Harry came down with a fit of shaking and filled the cab with a meaty scent of sweat, alcohol, and Mennen’s aftershave. Sweat dripped down his brow and streaked his cheeks. His eyes flitted. His nose began to bleed.

Broker reached over, opened the glove compartment, took out a small box of Kleenex, and handed it to Harry, who wadded some of the tissue and stuck it in his nose. Suddenly he looked like a sick kid. He said, “It had to be you.”

“That’s a song,” Broker said.

“Yeah, an old one,” Harry said.

Abruptly, Broker pulled to the shoulder in a spray of gravel. When the truck stopped, he rested his weight forward on his forearms against the wheel and slowly turned his head. “So what’s it going to be? More fun and games?”

Harry shrugged. “What I meant was, John sent you to rub it in.”

“Maybe a little,” Broker said.

Harry shook his head. “Got to be more. John can be mean- but he ain’t petty.”

“You tell me,” Broker said.

Harry’s smile struggled to arrange his unreliable facial muscles and failed. Some blood dripped from his nose and streaked his neck. He reached for another Kleenex and said, “You’d like that, get me talking about the Saint, wouldn’t you?”
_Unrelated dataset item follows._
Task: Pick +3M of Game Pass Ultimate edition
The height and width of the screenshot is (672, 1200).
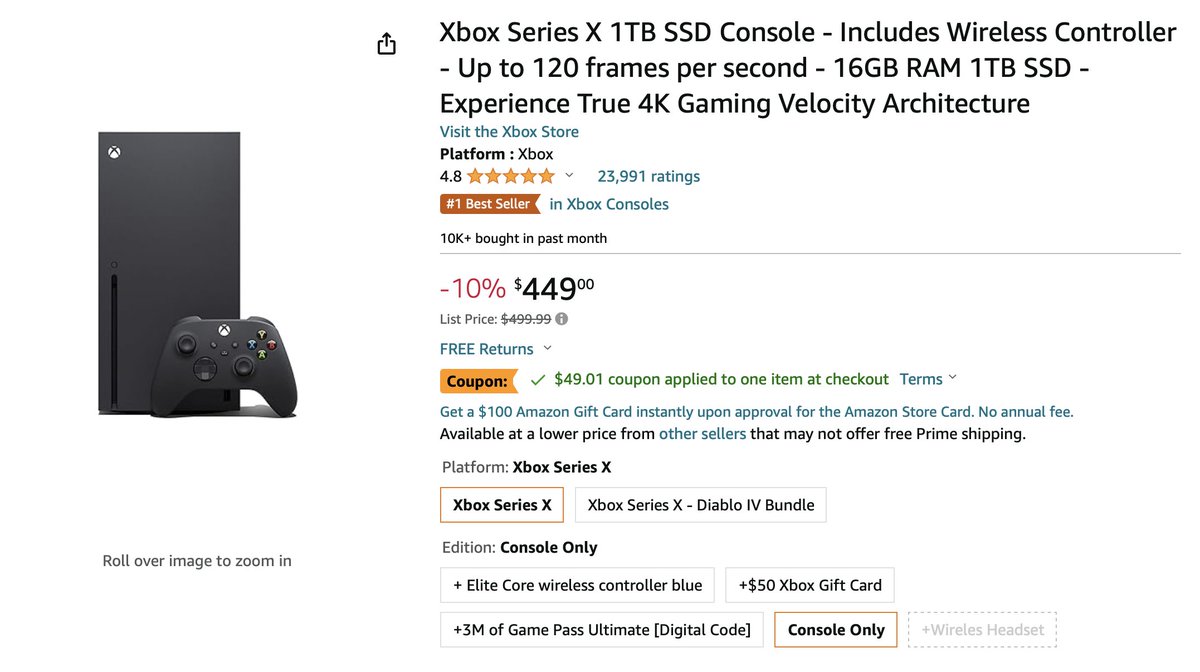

“Yeah we would,” Broker said. So Harry knew about the medallion along with everyone else.

Harry fumbled with his pack of smokes, and the shakes raced down his arms and spasmed in his fingers. Trying to extract a cigarette, he snapped it in half. More carefully, he took another one out. Then the book of matches defeated him. His agitated fingers couldn’t manage the flimsy cardboard match and striker. Broker took the matches and gave Harry a light.

Broker hit the window controls to vent the smoke; the glass hissed down, and the lava air pushed in. The smoke just hung in place. He glanced at the matchbook, which had a red-and-blue Toucan on it: Treasure Island Casino. He put the matches in his chest pocket.

“Okay,” Harry said, “one of the guys at the game told this joke. There’s this couple on their way to get married, and they get in a fatal car wreck.

“So they’re up in heaven at the Pearly Gates, and they get to talking, and when St. Peter shows up they ask if they can get married in heaven.”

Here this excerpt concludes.